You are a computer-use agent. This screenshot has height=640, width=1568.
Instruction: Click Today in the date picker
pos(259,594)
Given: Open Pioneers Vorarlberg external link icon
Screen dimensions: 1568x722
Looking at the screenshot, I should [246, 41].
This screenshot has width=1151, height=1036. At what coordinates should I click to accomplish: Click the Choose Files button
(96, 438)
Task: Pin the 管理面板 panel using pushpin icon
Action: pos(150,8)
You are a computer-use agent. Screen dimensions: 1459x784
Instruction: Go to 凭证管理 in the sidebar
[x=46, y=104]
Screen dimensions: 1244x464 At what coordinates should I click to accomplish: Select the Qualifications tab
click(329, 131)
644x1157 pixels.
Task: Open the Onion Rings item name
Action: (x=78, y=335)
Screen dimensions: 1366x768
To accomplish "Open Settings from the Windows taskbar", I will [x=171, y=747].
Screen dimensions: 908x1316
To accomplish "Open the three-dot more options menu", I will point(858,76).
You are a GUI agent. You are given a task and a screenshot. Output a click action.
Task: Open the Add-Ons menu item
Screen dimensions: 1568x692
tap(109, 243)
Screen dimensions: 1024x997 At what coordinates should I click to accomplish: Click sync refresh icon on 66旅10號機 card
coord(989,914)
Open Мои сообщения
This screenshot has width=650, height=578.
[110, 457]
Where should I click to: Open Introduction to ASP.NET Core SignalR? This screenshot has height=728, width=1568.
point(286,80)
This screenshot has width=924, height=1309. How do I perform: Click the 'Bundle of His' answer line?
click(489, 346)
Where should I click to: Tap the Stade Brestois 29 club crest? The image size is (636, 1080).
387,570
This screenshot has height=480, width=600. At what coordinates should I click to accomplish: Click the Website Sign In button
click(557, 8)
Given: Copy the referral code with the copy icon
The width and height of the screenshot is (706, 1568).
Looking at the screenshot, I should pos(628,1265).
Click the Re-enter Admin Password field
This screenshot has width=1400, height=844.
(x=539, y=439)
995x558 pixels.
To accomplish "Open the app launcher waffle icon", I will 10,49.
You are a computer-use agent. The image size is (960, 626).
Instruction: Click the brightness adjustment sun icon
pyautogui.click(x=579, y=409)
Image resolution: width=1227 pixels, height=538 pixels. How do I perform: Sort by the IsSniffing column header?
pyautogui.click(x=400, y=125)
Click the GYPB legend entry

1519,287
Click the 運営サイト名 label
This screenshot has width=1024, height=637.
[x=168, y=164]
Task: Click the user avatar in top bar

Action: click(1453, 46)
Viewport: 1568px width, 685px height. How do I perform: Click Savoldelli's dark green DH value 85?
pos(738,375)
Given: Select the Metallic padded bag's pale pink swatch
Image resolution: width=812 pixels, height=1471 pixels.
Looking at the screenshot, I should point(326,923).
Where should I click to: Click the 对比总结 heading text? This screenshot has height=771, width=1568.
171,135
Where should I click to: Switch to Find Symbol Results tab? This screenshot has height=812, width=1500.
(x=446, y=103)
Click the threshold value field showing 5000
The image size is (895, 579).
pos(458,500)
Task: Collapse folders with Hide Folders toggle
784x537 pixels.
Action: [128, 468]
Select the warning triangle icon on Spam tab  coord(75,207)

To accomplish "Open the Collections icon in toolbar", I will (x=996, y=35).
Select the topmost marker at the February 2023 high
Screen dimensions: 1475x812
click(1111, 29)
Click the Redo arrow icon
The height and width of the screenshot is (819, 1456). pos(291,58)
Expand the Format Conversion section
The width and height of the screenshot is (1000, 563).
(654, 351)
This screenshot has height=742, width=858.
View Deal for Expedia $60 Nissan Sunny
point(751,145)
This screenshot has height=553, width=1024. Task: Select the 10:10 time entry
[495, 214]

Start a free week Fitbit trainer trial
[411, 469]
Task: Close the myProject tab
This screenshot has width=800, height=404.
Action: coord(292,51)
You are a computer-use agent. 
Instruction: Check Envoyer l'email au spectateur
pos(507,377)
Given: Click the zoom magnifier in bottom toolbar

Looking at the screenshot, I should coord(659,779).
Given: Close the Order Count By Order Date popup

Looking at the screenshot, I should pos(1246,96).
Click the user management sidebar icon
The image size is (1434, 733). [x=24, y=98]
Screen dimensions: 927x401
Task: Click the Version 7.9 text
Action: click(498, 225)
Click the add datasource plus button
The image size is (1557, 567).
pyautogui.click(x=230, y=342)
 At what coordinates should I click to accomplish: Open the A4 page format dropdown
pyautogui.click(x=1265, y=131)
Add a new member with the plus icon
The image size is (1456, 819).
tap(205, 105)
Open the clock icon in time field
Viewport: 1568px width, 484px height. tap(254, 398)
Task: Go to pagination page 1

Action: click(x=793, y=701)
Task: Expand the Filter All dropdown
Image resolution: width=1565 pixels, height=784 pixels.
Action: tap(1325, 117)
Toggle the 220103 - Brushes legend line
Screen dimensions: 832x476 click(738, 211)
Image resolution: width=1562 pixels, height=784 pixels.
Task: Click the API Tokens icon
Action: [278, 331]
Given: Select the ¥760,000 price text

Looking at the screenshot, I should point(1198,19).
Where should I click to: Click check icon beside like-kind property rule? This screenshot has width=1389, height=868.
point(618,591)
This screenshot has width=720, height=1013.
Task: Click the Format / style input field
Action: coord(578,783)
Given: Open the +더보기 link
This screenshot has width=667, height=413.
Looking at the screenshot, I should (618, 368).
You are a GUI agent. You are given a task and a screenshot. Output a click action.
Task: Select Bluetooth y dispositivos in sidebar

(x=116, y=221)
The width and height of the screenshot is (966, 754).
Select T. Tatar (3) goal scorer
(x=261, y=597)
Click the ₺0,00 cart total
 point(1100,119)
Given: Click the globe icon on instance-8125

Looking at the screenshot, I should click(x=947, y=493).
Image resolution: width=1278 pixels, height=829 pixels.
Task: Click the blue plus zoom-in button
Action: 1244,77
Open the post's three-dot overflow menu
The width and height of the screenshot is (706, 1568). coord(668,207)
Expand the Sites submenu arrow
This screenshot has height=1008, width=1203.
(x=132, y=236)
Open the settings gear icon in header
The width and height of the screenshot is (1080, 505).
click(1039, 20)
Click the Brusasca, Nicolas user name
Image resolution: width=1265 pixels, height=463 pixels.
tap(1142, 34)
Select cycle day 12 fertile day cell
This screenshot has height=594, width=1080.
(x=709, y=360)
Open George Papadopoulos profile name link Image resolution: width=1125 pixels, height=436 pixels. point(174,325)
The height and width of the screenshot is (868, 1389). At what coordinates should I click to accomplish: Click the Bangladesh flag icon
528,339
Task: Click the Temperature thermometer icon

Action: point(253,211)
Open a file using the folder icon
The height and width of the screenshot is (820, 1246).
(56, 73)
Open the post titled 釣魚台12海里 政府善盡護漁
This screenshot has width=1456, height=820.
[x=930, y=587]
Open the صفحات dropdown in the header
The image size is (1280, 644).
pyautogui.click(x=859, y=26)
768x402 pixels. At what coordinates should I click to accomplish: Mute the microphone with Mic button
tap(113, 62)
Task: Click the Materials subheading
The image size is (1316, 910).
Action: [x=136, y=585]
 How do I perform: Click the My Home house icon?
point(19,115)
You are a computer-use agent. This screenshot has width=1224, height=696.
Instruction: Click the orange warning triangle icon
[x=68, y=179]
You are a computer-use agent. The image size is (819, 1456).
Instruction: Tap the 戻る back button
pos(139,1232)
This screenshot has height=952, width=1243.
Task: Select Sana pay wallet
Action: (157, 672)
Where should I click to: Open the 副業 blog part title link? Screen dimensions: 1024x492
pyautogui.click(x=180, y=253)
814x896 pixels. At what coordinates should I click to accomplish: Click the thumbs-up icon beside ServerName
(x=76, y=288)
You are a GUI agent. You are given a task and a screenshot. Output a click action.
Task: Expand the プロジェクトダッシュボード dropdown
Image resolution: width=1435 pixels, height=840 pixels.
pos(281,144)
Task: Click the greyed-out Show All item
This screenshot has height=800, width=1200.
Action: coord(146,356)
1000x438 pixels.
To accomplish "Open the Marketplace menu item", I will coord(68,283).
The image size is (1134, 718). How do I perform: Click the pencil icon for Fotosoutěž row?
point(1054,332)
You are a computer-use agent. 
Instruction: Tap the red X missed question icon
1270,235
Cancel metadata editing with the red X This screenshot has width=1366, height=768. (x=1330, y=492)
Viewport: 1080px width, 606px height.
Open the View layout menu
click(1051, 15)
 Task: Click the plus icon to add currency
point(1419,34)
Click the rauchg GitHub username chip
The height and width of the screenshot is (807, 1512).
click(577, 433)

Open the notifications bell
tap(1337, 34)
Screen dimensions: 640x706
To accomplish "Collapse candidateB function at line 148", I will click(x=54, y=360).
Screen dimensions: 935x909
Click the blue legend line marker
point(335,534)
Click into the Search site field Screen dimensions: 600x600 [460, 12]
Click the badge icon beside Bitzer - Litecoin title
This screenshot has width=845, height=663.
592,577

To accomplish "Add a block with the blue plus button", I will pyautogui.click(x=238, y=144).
◆ ◆ ◆ ◆ ◆
◆ AIM
Please rewrite everything in the listing from the line containing "Click the rauchg GitHub username chip" down to the end of the listing, requests included, scaling each coordinate in the answers by 1.75 and rounding to a whole number, with halves rounded up. Keep all other numbers unchanged.

◆ FINAL RESULT
Click the rauchg GitHub username chip
The height and width of the screenshot is (807, 1512).
click(1010, 758)

Open the notifications bell
tap(2340, 60)
Screen dimensions: 640x706
To accomplish "Collapse candidateB function at line 148", I will click(x=95, y=630).
Screen dimensions: 935x909
Click the blue legend line marker
point(586,935)
Click into the Search site field Screen dimensions: 600x600 [805, 21]
Click the badge icon beside Bitzer - Litecoin title
This screenshot has width=845, height=663.
1036,1010

To accomplish "Add a block with the blue plus button", I will pyautogui.click(x=417, y=252).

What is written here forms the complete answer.